Key Points
- RAGEval is introduced as a framework for generating scenario-specific datasets to evaluate the knowledge usage ability of Large Language Models (LLMs) in dealing with data from different vertical domains such as finance, healthcare, and legal sectors.
- Existing retrieval-augmented generation (RAG) benchmarks focus on evaluating factual correctness in open-domain QA tasks, which may not be suitable for assessing RAG models in vertical domains.
- RAGEval proposes a novel framework that summarizes a schema from seed documents, applies configurations to generate diverse documents, and constructs question-answering pairs based on the articles and configurations to better evaluate the knowledge usage ability of LLMs in different scenarios.
- RAGEval introduces three novel metrics, Completeness, Hallucination, and Irrelevance, to evaluate the responses generated by LLMs and avoid the confusion regarding the source of knowledge in answering questions.
- The paper discusses the limitations of traditional RAG evaluation, highlights the need for a universal framework to generate scenario-specific evaluation datasets, and introduces the DRAGONBall dataset, which encompasses a wide array of texts and related RAG questions from the finance, law, and medical domains in Chinese and English.

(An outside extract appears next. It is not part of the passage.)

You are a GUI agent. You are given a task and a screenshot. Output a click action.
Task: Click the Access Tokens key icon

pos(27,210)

- The paper emphasizes the importance of a close-domain RAG evaluation dataset, given the prohibitive cost of collecting and annotating vertical documents and the necessity for comprehensive evaluation.

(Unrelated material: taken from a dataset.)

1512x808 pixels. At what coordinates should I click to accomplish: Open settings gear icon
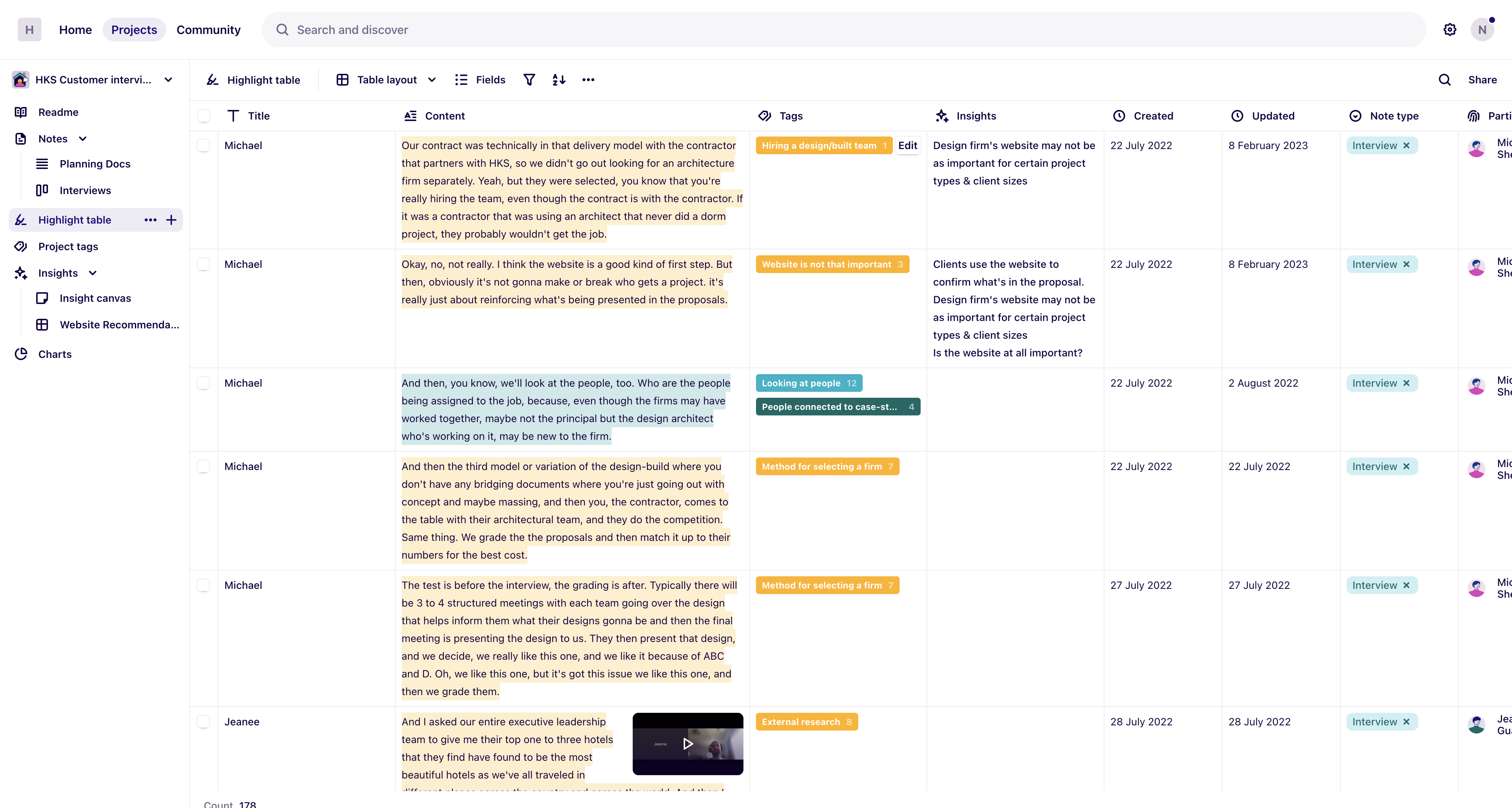(x=1449, y=30)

- RAGEval employs a hybrid approach combining rule-based and LLM-based methods to generate diverse document configurations and focuses on generating virtual texts with rich factual information, logical coherence, and internal consistency.

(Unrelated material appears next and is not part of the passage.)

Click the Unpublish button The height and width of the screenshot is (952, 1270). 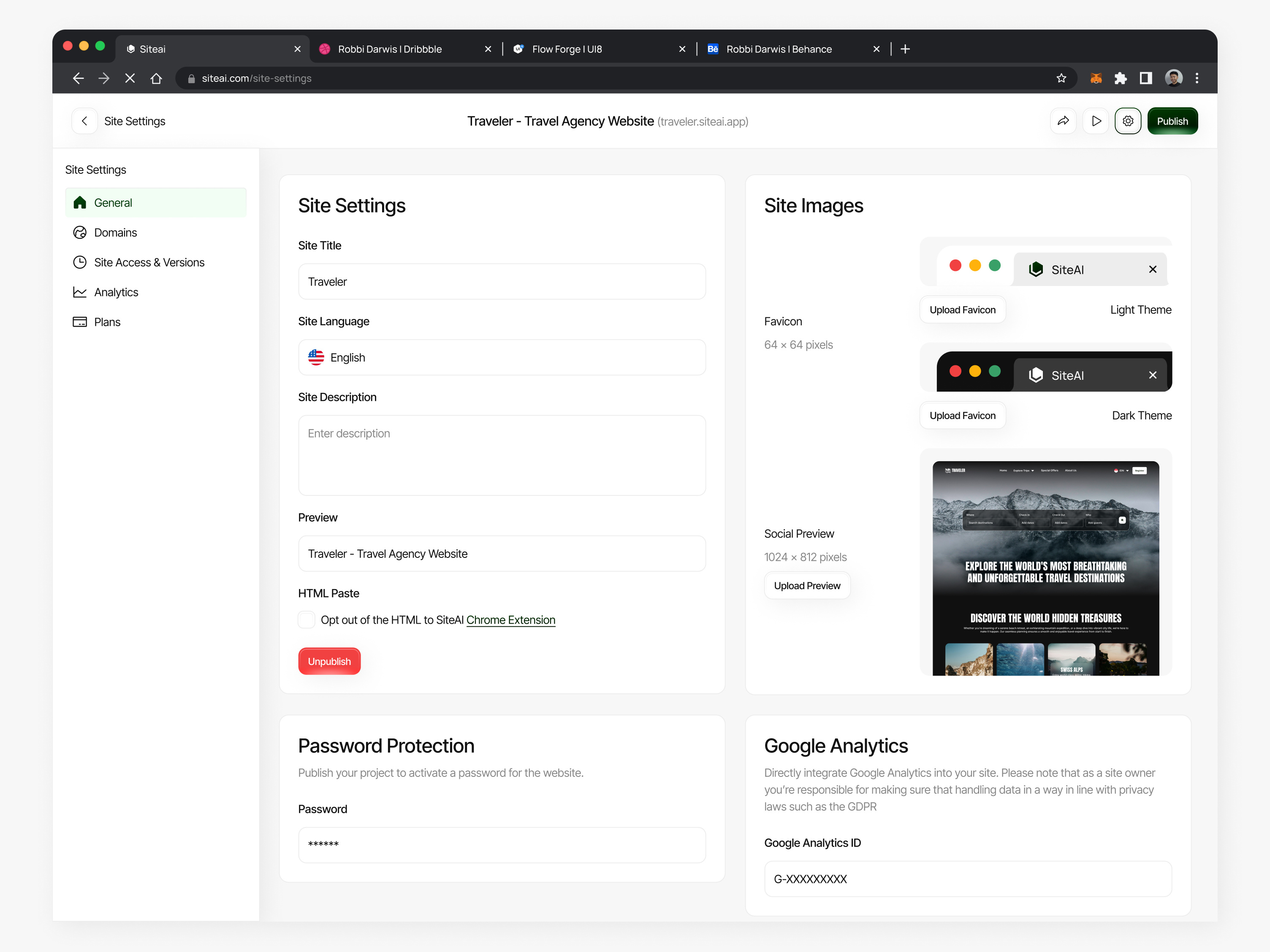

- The paper introduces a comprehensive evaluation framework with multiple metrics to evaluate the model's effectiveness and efficiency in the retrieval phase, such as Recall, Expected Information Retrieval (EIR), Signal-to-Noise Ratio (SNR), Completeness, Hallucination, and Irrelevance
- The study presents experimental results for various retrieval and generation models, highlighting the suitability of RAGEval in addressing the limitations of existing RAG benchmarks and the potential for open-source models to close the performance gap with further advancements.
Summary
This paper introduces RAGEval, a framework designed to automatically generate evaluation datasets for assessing the knowledge usage ability of Large Language Models (LLMs) in different scenarios. Existing benchmarks mainly focus on general knowledge, but are unable to effectively evaluate the performance of Retrieval-Augmented Generation (RAG) systems in dealing with data from various vertical domains like finance, healthcare, and legal.
RAGEval addresses this limitation by automating the process of dataset generation. The framework first summarizes a schema from a small set of seed documents to capture the essential domain-specific knowledge. It then generates diverse configurations based on this schema and uses them to produce corresponding documents.
Finally, it constructs question-answer-reference (QAR) triples from the generated documents and configurations.
Reference: https://arxiv.org/abs/2408.01262